The inquiry began last month after prosecutors received a protest from 16 non-governmental organizations in the Sverdlovsk region. They objected to the Yekaterinburg diocese's sale of a book by a czarist-era priest, Sergei Nilus, and diocese newspapers containing allegedly anti-Semitic material.

Church officials in Yekaterinburg have said Nilus' writings do not target Jews.

The case was initiated by Mikhail Oshtrakh, founder of the Atikva Jewish cultural organization in Yekaterinburg, about 900 miles east of Moscow.

``Nilus openly calls Jews the Anti-Christ and enemies of Christianity. And believers take this literature as religious teaching, as doctrine,'' Oshtrakh said.

Anti-Semitism was widespread in the former Soviet Union. There is no official anti-Semitism in today's Russia, but prejudices persist, and virulently anti-Semitic newspapers are sold by street vendors.

Oshtrakh said law enforcement officials ignored dozens of appeals he and others filed over pamphlets and newspapers. But in November, Oshtrakh attended the Kremlin-organized Civic Forum in Moscow, where he found a sympathetic Kremlin official.

Three weeks later, the Russian prosecutor-general's office opened a criminal case under statute 282 of the Criminal Code: incitement of ethnic, racial and religious hatred.

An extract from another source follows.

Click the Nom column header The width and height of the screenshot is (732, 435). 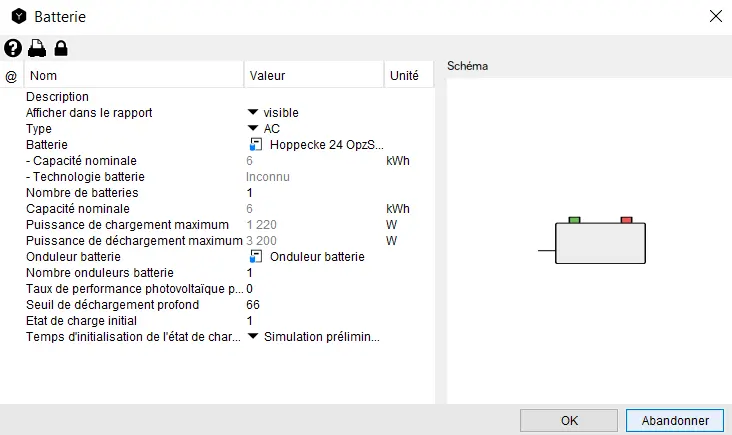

Nilus' book was put out by an Orthodox Church publishing house in St. Petersburg and bore the blessing of a Russian archbishop.

``Nilus, a well-known Christian publicist, tried to warn his colleagues in the faith of a threatening, mortal danger and at the same time spoke of the impermissibility of seeing the entire Jewish people, misled by their rulers, as the enemy,'' said Boris Kosinsky, spokesman for the Yekaterinburg diocese.

``The calls to prohibit Nilus' book are more likely to have the opposite effect: Interest in it will grow.... We need to learn how to build ties between religions, to come to agreements, and not to appeal to the prosecutor as an arbitrator,'' he said.